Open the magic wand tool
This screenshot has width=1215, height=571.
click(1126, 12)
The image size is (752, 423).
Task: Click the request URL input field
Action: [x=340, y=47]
■ ■ ■ ■
- [What is expected]: For every entry in the records above, write an exact copy.

- [Response to the task]:
Open the magic wand tool
This screenshot has width=1215, height=571.
click(1126, 12)
The image size is (752, 423).
Task: Click the request URL input field
Action: [x=340, y=47]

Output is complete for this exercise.